The individuality of clients precludes, indeed would make counter-productive, the setting of therapeutic protocols. However, Kühlewind does make some suggestions for how a therapist can encourage a client to work with his free forces. The client’s freedom to begin is of course the essential factor in healing. 

First, the therapist can introduce a spiritual picture of the human being. To know: I am not an animal – this restores the dignity of the human being. To know: I am a spiritual being and I have cognitive faculties – this gives the client a hold or beginning point.
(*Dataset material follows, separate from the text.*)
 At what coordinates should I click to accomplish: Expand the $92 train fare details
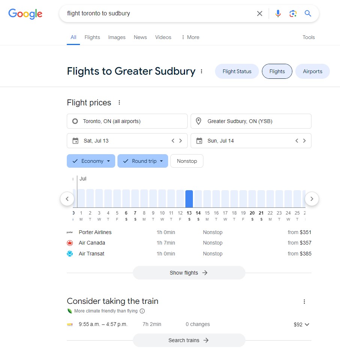pyautogui.click(x=302, y=324)
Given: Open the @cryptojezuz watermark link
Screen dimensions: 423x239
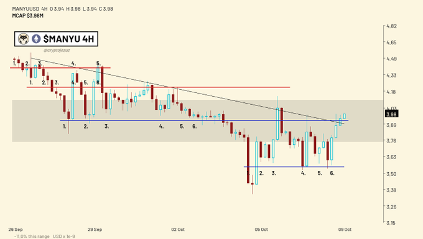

Second, the therapist can introduce a picture of when and how a human being is free. Kühlewind says that most people who are psychologically ill are sensitive to this topic and immediately “get” it. Therapists can reassure clients that they are autonomous and guide them in exercises that enable them to experience in some small way: I am free, I can attend where I will, I can begin – this brings true healing. If I am not free then the question of the meaning of life becomes irrelevant.

Specific suggestions for exercises can be made, tailored to the individual. Small beginnings are best. Very helpful, for example, is to memorize a poem or a sacred text. Memorization requires an exertion of inner attention during which we cannot fail to experience, at least for a time, the reality of our autonomy. 

Third, the therapist can encourage the client to meditate on the meaning of his illness. He will then come to the insight that neither the illness nor the healing is for himself, since every individual’s mission is to do the good. And beyond, the therapist can hint that the person’s real task will begin after healing; just knowing this is a healing factor. To be guided only by a notion of what is “good for me,” as is the case with many therapeutic approaches, is to have lost the thread of meaning in our life.

Everyone has a mission. It is not our profession or outer work and cannot be expressed in words. It is not to do something, but a how: we are the mission. Depression occurs when we feel we deviate from our true mission. In all healings, the original mission of the ill person is restored.